Before at the Commonwealth’s 1987 meeting in Vancouver, Mr. Clark, then Secretary of State for External Affairs, went to South Africa to consult Mandela supporters about the best way to proceed. Canada proposed to strike a Commonwealth Committee of Foreign Ministers, under the chairmanship of Mr. Clark.
Mrs. Thatcher, resolute in her intransigence against sanctions, accused Canada of rank hypocrisy. By way of retort, an emboldened Mr. Mulroney closed the meetings by saying, “Almost unanimously, we came to the conclusion that sanctions do work, that they shall continue to be applied, that they must be applied more intensively. That is the message which, with the exception of Great Britain, we send out from Vancouver.”
And so they did. Mr. Clark’s committee included approximately 10 foreign ministers and “kept the pressure up.” he said, meeting every two months (rather than every two years, as the Commonwealth did) and issuing “a new range of sanctions.”
Alison Redford was among those working behind the scenes for Mr. Clark on the Mandela file. A political activist from the time she was a teenager in Calgary, the future premier was 23, fresh out of law school and impressed, she recalled in a 2012 interview, by the fact that “Brian Mulroney was passionate” about apartheid.
She became so involved in the campaign to free Mr. Mandela that, when he toured Canada in 1990, she was one of a select few from Mr. Clark’s office to travel with him. Later she moved to South Africa with a Calgary-based NGO and worked as a technical adviser on constitutional and legal reform issues in the high-level negotiations that eventually led to universal suffrage and the historic 1994 election in which Mr. Mandela become the country’s first democratically elected president.
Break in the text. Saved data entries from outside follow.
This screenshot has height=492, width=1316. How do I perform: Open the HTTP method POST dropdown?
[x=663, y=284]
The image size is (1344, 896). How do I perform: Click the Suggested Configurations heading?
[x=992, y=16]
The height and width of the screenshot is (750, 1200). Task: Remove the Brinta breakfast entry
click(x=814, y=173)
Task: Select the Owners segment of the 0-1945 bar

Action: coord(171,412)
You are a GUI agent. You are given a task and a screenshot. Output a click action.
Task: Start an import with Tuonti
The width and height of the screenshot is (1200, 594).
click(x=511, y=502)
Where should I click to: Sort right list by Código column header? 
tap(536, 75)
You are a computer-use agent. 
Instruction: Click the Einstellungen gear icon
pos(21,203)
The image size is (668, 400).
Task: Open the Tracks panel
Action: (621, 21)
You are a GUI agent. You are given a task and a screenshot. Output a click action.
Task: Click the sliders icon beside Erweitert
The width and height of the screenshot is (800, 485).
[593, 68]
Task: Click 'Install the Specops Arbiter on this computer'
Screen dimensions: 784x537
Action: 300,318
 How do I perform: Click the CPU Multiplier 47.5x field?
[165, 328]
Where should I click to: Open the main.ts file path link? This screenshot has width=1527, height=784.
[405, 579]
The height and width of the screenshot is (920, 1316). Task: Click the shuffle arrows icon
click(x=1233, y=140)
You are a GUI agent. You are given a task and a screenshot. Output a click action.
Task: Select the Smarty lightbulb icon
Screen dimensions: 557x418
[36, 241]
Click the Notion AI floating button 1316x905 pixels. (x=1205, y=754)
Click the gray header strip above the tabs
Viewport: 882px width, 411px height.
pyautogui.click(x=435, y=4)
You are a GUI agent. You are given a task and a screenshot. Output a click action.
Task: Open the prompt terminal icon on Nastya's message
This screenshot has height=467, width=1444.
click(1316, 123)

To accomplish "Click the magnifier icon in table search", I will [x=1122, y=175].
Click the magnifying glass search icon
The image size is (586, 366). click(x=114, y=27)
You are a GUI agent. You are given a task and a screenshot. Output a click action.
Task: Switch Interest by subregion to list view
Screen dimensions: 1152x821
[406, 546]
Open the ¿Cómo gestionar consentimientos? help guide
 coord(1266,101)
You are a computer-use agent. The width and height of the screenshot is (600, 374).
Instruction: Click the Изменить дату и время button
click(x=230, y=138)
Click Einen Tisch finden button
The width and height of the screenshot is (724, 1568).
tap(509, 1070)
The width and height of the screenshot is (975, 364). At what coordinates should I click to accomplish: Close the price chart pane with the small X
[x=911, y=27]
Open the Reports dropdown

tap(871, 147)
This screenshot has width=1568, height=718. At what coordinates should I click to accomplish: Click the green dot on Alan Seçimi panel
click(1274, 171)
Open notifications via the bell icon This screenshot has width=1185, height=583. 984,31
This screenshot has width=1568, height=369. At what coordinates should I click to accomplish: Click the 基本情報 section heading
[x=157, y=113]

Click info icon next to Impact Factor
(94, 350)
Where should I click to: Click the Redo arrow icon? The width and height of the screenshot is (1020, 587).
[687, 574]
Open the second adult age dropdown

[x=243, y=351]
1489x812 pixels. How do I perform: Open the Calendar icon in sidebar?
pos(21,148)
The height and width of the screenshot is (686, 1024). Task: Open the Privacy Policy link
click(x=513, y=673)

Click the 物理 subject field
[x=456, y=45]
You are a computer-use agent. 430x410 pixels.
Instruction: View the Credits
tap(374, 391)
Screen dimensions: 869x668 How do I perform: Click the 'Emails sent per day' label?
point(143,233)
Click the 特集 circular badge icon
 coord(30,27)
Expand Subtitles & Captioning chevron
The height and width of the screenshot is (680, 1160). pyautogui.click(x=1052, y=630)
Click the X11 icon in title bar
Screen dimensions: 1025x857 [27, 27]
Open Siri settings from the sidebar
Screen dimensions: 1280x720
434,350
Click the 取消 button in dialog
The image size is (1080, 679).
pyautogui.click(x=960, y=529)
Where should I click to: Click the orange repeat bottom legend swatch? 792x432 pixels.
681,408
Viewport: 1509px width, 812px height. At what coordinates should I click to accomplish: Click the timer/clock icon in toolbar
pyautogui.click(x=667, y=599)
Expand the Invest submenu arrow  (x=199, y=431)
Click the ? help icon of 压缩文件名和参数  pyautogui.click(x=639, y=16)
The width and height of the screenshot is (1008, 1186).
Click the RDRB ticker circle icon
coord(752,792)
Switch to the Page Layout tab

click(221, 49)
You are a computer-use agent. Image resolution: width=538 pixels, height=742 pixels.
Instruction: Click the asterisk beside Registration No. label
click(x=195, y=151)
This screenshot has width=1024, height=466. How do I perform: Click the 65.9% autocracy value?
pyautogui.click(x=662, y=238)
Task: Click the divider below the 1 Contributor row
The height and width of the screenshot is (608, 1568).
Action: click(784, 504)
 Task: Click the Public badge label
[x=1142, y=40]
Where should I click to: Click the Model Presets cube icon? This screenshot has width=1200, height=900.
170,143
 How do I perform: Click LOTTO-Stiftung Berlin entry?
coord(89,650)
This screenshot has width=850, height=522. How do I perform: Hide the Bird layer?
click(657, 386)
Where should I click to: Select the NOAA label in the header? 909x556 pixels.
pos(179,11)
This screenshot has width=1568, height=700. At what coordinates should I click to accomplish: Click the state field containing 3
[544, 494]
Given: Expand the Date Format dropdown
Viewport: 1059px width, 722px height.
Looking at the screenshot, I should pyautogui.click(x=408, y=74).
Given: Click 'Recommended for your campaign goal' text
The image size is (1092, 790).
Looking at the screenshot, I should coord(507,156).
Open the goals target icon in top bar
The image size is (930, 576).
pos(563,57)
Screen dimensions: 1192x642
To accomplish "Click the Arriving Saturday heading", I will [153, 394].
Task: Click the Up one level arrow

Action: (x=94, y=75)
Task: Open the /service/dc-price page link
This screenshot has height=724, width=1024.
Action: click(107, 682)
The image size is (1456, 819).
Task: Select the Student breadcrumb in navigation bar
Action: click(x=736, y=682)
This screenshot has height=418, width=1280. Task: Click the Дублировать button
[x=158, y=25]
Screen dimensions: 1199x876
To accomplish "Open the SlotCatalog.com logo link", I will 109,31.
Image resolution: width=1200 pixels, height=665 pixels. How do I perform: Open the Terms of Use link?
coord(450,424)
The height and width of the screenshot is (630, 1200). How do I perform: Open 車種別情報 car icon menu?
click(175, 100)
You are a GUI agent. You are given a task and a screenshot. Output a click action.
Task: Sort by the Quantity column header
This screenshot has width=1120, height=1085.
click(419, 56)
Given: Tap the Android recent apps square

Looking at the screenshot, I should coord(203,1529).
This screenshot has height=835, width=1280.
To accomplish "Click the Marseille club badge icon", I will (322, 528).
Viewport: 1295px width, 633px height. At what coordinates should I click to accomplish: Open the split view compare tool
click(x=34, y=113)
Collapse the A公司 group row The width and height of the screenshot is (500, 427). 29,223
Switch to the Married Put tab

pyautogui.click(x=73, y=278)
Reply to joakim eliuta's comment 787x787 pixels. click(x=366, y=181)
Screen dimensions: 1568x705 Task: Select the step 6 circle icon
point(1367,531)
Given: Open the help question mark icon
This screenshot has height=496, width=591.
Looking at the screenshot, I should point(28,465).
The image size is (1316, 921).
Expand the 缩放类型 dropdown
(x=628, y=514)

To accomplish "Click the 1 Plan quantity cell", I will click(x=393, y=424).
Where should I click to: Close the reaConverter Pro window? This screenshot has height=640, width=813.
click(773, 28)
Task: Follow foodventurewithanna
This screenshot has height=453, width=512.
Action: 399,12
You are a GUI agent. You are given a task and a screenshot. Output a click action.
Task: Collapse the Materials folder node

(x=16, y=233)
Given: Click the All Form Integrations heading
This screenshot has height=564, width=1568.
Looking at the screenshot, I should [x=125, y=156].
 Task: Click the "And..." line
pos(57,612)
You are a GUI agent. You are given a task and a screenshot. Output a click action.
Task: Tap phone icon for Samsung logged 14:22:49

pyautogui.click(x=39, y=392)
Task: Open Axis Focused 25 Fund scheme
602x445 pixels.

She was fascinated watching Mr. Mandela and South Africa’s last apartheid leader, F.W. de Klerk, hammer out a new constitution that was “the foundation for everything that came next: the constitutional court, the human rights commission and the elections.”
Exiles had returned from all over the world to argue and imagine what the new South Africa should look like. “They would often turn to Canada in a critical way and say, ‘This is what you did: Explain it to me. Why did you do that? How does it work? What are the problems?’” Ms. Redford recalled.
These questions have had long-term ramifications. They forced Ms. Redford to examine Canada’s system and make sure she understood it so she could participate in the conversation. That process of looking at her country from halfway around the world helped to shape her thinking when she entered politics in Alberta a decade ago.
Like a boomerang, Canada’s stand against apartheid had come full circle as a political influence.